Education

Jobless seek skills in vain at colleges

LAS VEGAS — The gambling economy here has crapped out, but at the swelling community college, workers are in the grip of new aspirations.

In one small anatomy lab, there's a craps dealer training to become an anesthetist, a cocktail waitress who wants to be a dental hygienist, and a former stripper seeking to become a nurse.

"People are always going to be going to the dentist," explained Misty Stevenson, 36, the aspiring dental hygienist, a mother of three and a cocktail waitress for 16 years, explaining her career choice after her income plunged during the downturn.

The trouble is getting a seat in class.

All over the United States, community college enrollments have surged with unemployed and underemployed people seeking new skills.

The Kentucky Community and Technical College System saw the sharpest growth among the state's public institutions during the 2009-10 school year and the past decade. Enrollment at KCTCS increased 6.1 percent during the past year, to 106,500. Its enrollment jumped 79.2 percent during the past decade.

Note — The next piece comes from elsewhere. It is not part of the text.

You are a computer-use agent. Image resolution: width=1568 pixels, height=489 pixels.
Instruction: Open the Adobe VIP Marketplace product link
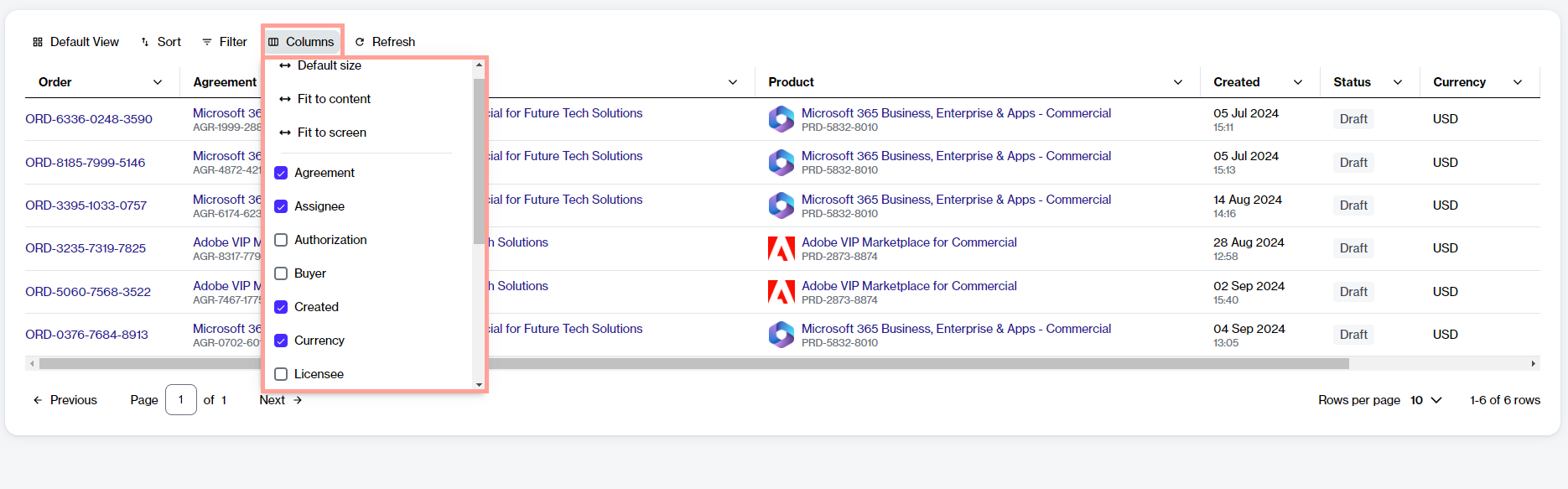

But just as workers have turned to community colleges, states have cut their budgets, forcing the institutions to turn away legions of students and stymieing the efforts to retrain the work force.

Unemployment is highest among the nation's lesser-educated workers, and for them, community colleges offer a critical pathway to new jobs: Classes are open, relatively cheap and often tailored to picking up job skills.

The process of retraining these workers is considered vital to rebuilding the economy.

The institutions are "a gateway for millions of Americans to good jobs and a better life," President Barack Obama said at a community college summit in the fall.

But with waning state budgets, that gateway is narrowing.

Even as community college enrollments have climbed during the recession, 35 states cut higher education budgets last year, and 31 will cut them for next, according to survey data from the National Association of State Budget Officers. Those shortages are expected to worsen next year when federal stimulus money that had plugged holes in state budgets is no longer available.

In California, with a budget cut of 8 percent across the board, the community colleges turned away 140,000 students last year. In Colorado, the waiting lists for nursing programs at some of the state's community colleges have grown to as long as 3½ years. In May, New York's community colleges stopped accepting applications for the fall semester and added students instead to a waiting list.

"It's a personal tragedy for someone seeking the skills to become a nurse or a firefighter or whatever it may be," said California Community Colleges Chancellor Jack Scott. "But in the long run it's a tragedy for the economy."

Here in Las Vegas, among some of the nation's highest in unemployment, the College of Southern Nevada last fall turned away 5,000 students who sought classes that were filled.

For a single biology class, a prerequisite for most of the degrees in the popular health care fields, more than 2,450 students applied for 950 seats. The college now turns away students from every class in biology, the physical sciences and math, said Sally Johnston, dean of the School of Science and Mathematics at the College of Southern Nevada.

"Unfortunately, many say the heck with it and walk away," President Michael Richards said.

Nationally, the tightened budgets have come as the U.S. work force has been falling behind some other countries by some key measures of educational attainment.

In the early 1980s, the United States once led the world in terms of the proportion of young people it graduated from universities. Now it ranks 14th, according to figures from the Organization of Economic Cooperation and Development.